Topic Significance & Study Purpose/Background/Rationale
The Blood and Marrow Transplant (BMT) patient population is highly susceptible to acquiring a Clostridium difficile (c. diff) infection. The prolonged neutropenic status causes c. diff infections to be more severe and longer lasting in this patient population (Rev Inst Med Trop Sao Paulo. 2014 Jul;56(4):325-31). On average, the cost of a Hospital Acquired Infection (HAI) of c.diff is $11,285 per incident (JAMA Intern Med 2013; 173(22)2039-2046). The current practice of sanitizing with bleach wipes with all patients has minimal effect on c.diff rates (Clin Infect Dis. (2000) 31 (4): 995-1000).
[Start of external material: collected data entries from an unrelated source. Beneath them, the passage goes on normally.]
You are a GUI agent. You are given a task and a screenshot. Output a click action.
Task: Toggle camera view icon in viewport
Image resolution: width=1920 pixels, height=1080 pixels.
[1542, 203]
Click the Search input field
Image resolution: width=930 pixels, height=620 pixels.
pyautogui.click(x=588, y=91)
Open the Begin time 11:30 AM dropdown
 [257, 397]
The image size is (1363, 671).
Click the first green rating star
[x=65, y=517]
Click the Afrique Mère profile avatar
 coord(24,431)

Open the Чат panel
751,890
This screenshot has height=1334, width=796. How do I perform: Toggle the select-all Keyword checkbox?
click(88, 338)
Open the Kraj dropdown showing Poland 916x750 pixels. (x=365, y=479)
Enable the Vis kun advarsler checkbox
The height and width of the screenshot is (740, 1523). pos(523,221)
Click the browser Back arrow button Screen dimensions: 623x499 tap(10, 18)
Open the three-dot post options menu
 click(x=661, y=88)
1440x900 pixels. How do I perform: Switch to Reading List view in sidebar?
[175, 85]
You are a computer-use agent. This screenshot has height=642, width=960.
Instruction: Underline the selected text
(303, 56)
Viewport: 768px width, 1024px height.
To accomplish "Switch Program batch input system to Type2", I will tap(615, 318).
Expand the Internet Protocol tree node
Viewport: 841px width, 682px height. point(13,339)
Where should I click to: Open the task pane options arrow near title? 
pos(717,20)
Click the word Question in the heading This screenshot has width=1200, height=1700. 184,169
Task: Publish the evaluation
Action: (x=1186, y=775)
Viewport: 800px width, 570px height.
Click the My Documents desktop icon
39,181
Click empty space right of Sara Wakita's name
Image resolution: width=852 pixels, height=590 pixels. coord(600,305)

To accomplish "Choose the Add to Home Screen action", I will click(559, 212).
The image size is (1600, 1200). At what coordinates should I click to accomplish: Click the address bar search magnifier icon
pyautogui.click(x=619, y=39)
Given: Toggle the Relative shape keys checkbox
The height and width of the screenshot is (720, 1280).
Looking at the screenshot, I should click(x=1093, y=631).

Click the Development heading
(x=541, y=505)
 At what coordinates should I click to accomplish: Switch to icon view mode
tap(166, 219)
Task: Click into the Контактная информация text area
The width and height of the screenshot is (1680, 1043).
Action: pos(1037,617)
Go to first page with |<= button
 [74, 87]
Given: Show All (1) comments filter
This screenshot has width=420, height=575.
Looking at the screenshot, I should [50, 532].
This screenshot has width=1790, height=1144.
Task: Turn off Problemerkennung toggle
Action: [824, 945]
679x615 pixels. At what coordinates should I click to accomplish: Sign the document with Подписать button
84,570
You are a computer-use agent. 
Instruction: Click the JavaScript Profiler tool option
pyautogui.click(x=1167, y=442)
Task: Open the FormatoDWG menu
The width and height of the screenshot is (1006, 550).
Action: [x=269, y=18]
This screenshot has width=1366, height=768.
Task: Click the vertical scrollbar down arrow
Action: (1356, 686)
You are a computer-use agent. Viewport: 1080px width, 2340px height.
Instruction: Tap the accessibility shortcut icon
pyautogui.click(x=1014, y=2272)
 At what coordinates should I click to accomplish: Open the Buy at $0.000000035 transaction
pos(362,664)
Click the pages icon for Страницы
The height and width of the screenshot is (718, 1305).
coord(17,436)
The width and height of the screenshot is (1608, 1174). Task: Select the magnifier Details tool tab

Methods, Intervention, & Analysis
Starting November 2013, the University of Minnesota Health Adult BMT unit experienced an increased prevalence of c. diff in the inpatient population. As a result, the unit switched their sanitizing practices to universally sanitizing with a hypochlorite solution. Previously, only rooms of patients testing positive for a c. diff infection were sanitized with a hypochlorite solution. This switch did not result in a significant drop in c.diff rates per one thousand patient days. In February, a silver based solution (Steriplex SD© & Steriplex 360©) was adopted unit wide to replace the hypoclorite solution. The use of all other sanitizing products were discontinued. C.diff rates were measured by patient lab reports.
Findings & Interpretation
Findings demonstrated that the switch to silver based wipes from bleach based wipes reduced c. diff infection rates among the BMT population, as demonstrated by the drop in the rate of active c.diff from 5.5/1000 patient days to 0/1000 patient days. The current hospital practice to reduce the transmission of active c.diff infection is the use of bleach based wipes. Implications of the study include: ongoing advocacy of improved infection prevention measures in the care of BMT patients, further conversations with the infection control department about c.diff infection control practices in the BMT population, as well as consideration for switching disinfection products hospital wide.
Discussion & Implications
On these finding, we have switched solely to sanitizing with the silver-based solution. We recommend the use of this solution to the outpatient BMT clinic. This practice would be beneficial in protecting all patient populations including those with hematological/oncological conditions.